▸ **INSTRUCTIONS FOR THE TASK**: Write out exactly the lines below that run from the one containing "[button] (1253, 1460)" through the one containing "Bakersfield, CA (494, 43)", both included, with no other lines.

--- DATA FOR THIS EXERCISE ---

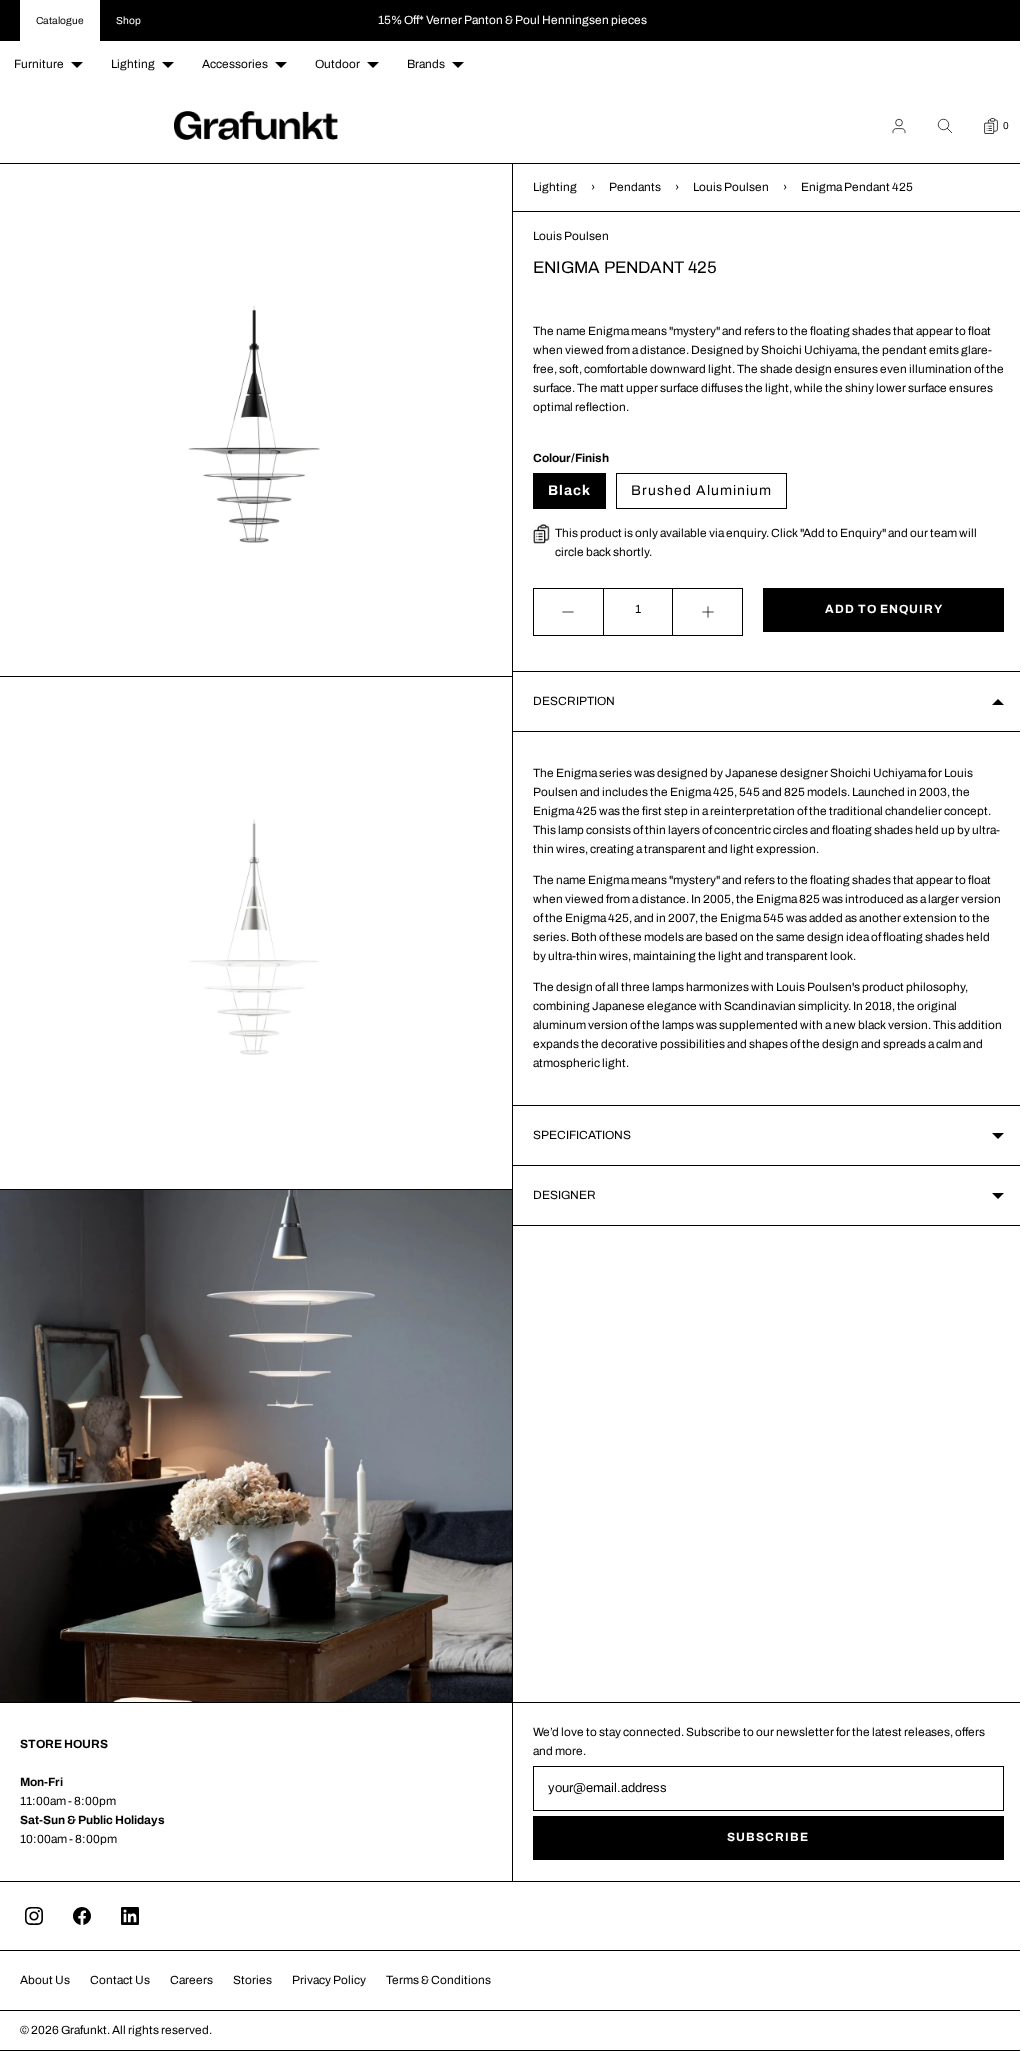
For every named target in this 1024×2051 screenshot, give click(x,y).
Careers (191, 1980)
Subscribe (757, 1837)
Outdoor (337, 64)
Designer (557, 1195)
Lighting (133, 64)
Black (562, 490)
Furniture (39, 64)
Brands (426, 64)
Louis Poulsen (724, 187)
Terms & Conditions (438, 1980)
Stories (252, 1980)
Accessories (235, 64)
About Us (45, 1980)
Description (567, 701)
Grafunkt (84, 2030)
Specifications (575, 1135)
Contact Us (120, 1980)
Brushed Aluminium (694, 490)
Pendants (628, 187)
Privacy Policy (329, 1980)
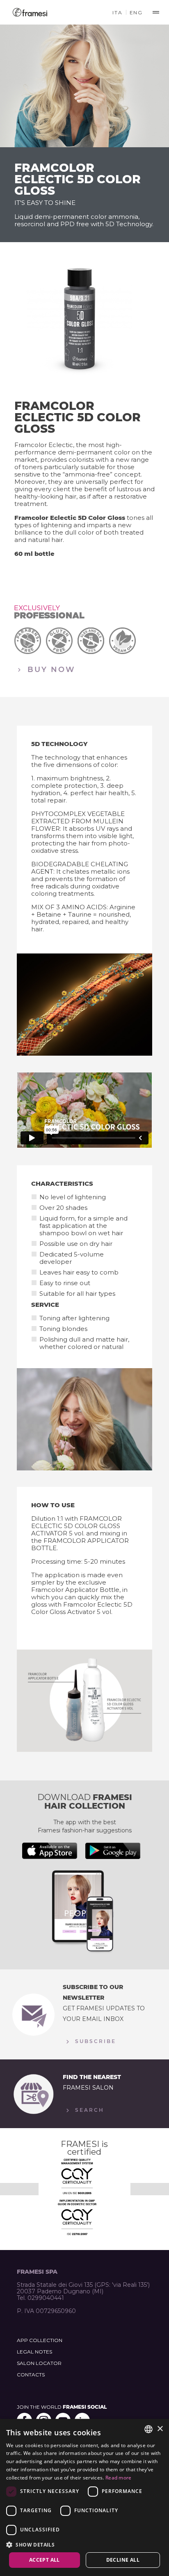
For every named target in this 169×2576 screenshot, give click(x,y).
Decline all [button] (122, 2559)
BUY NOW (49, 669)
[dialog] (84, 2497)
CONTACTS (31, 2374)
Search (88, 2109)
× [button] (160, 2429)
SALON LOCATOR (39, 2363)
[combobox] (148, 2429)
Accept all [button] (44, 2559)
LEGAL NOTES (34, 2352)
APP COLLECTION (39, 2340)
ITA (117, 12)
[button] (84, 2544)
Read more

---
--- DATA FOR THIS EXERCISE ---

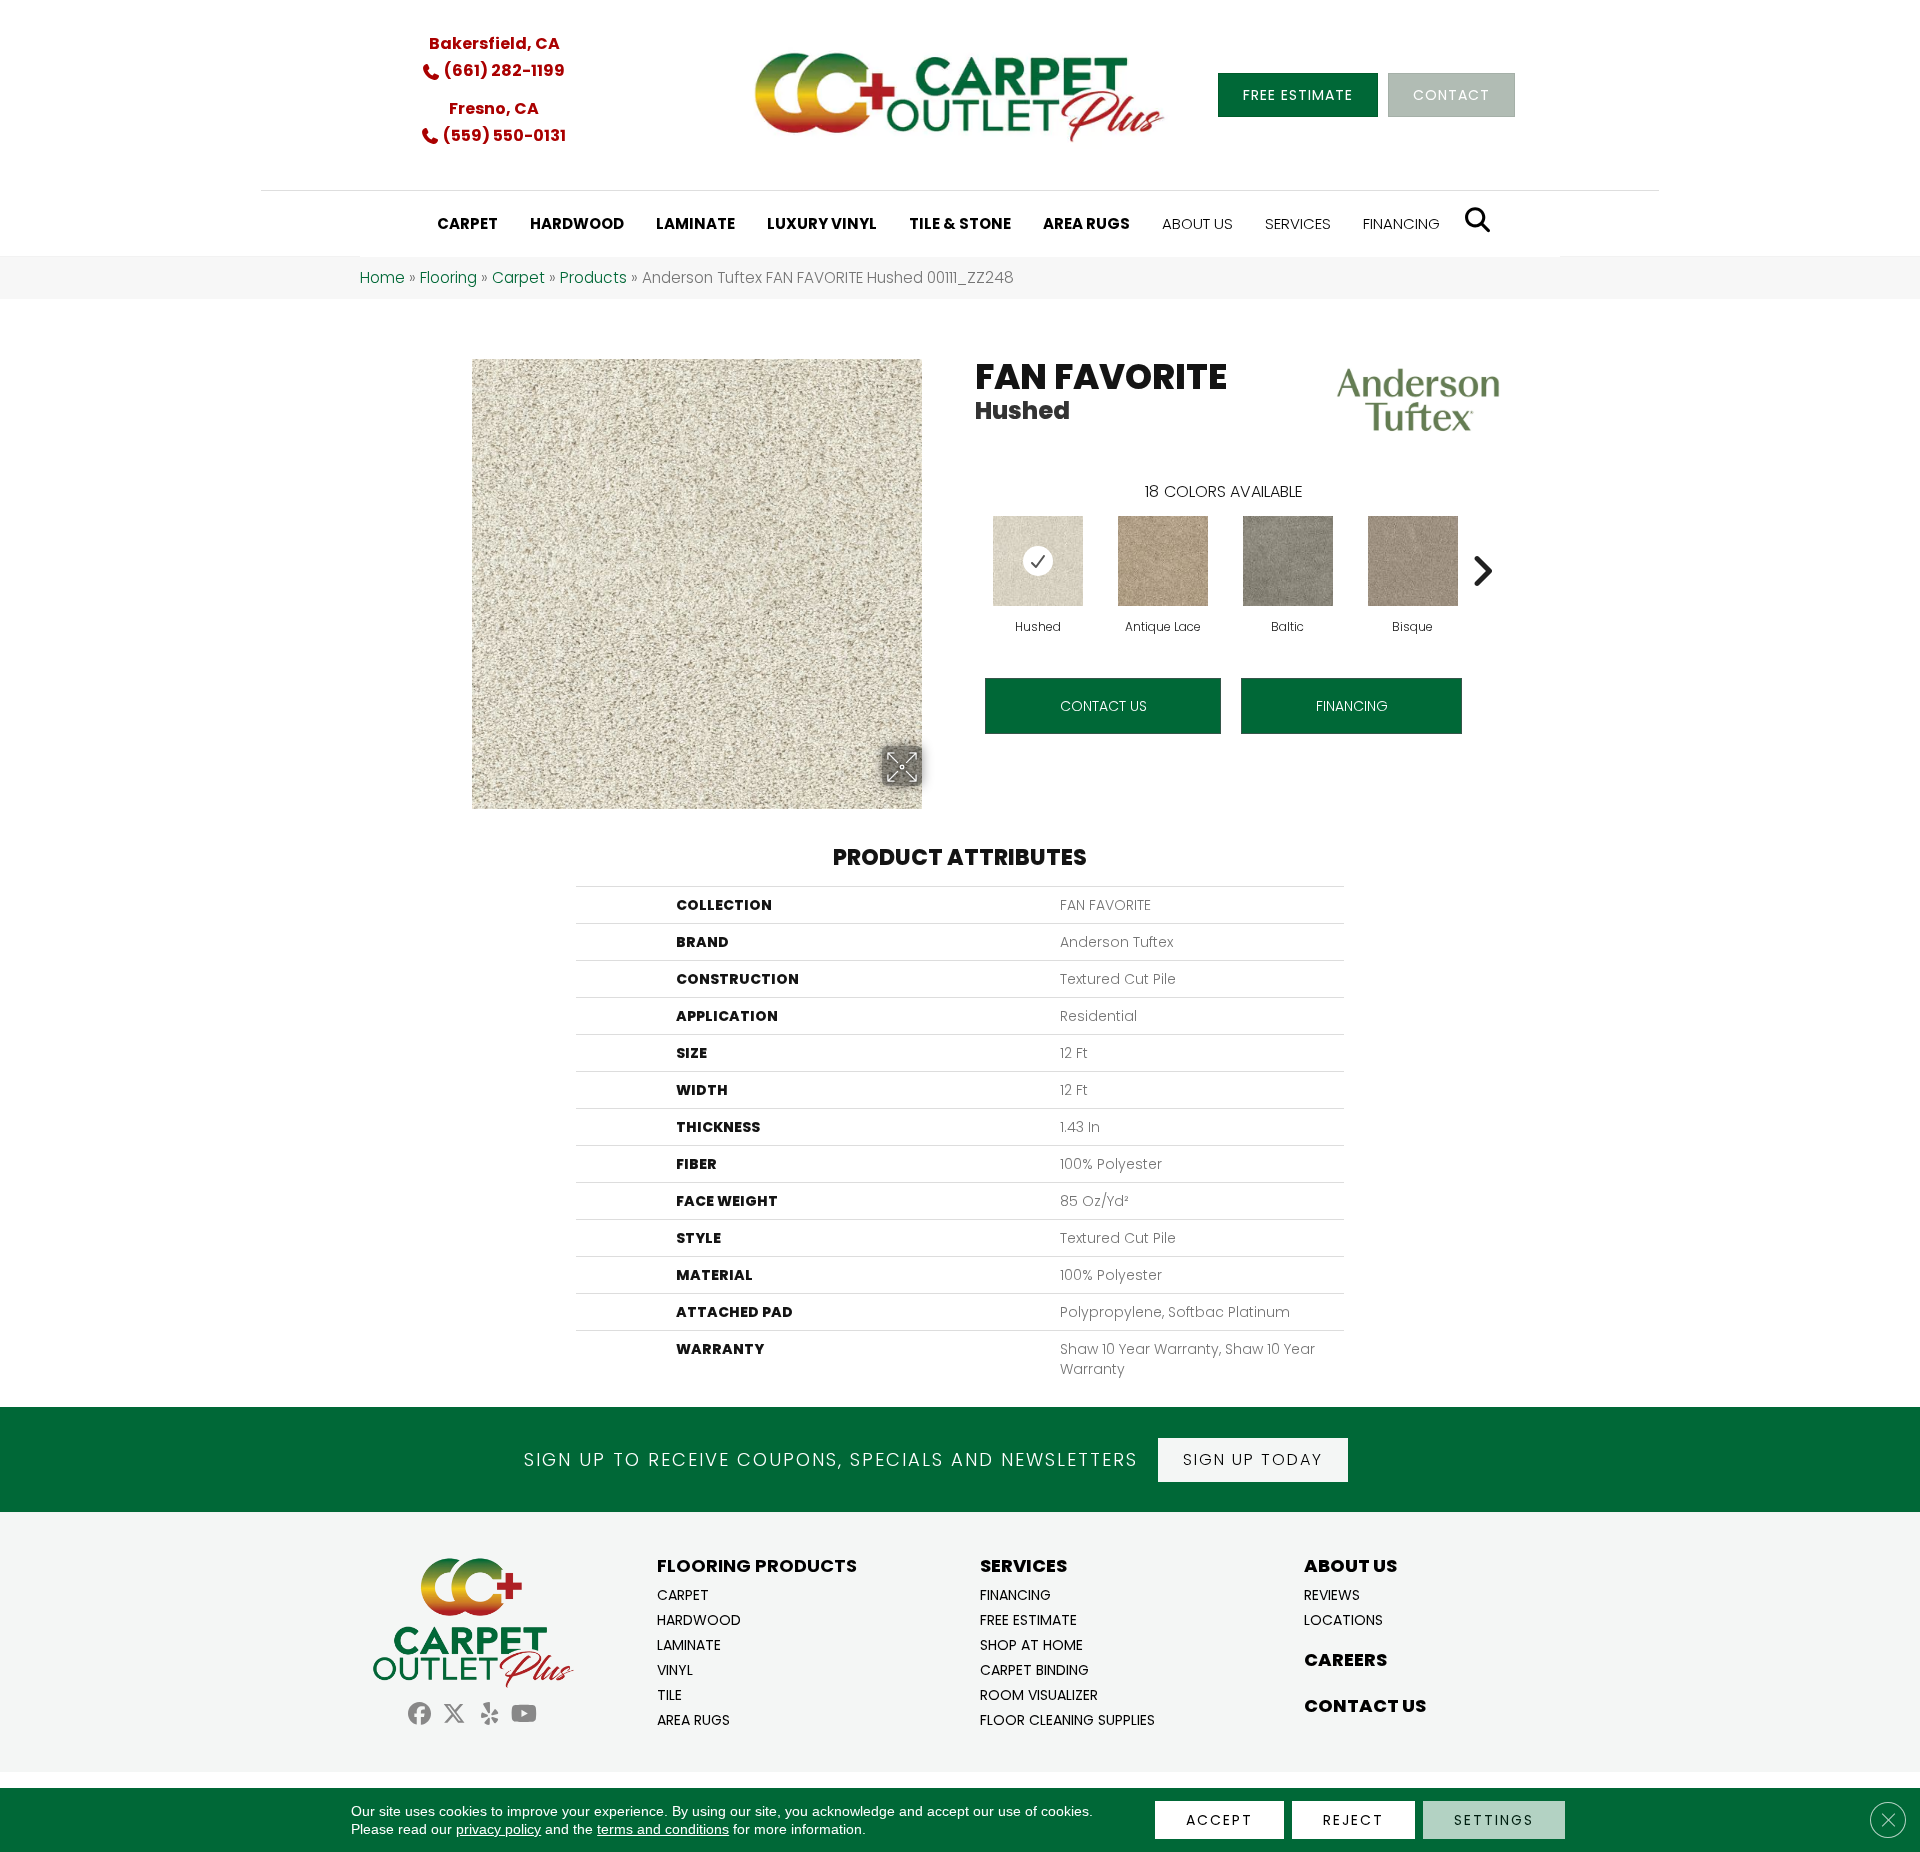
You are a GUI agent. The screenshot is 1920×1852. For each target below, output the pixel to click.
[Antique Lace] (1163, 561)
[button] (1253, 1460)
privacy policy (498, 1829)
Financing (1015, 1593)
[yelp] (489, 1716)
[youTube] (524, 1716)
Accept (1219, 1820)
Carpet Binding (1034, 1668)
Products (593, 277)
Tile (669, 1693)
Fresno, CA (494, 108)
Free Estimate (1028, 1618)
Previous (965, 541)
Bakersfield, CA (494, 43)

---
--- DATA FOR THIS EXERCISE ---

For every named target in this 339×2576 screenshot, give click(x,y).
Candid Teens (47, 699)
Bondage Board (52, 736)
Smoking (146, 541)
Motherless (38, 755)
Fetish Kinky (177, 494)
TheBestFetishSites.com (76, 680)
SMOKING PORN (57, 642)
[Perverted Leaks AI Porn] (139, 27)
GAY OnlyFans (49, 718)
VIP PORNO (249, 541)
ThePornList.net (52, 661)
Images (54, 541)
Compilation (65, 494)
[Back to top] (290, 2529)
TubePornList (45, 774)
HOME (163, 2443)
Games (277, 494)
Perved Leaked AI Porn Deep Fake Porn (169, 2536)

---

▸ **ANSWER TO THIS EXERCISE**:
[button] (1253, 1460)
privacy policy (498, 1829)
Financing (1015, 1593)
[yelp] (489, 1716)
[youTube] (524, 1716)
Accept (1219, 1820)
Carpet Binding (1034, 1668)
Products (593, 277)
Tile (669, 1693)
Fresno, CA (494, 108)
Free Estimate (1028, 1618)
Previous (965, 541)
Bakersfield, CA (494, 43)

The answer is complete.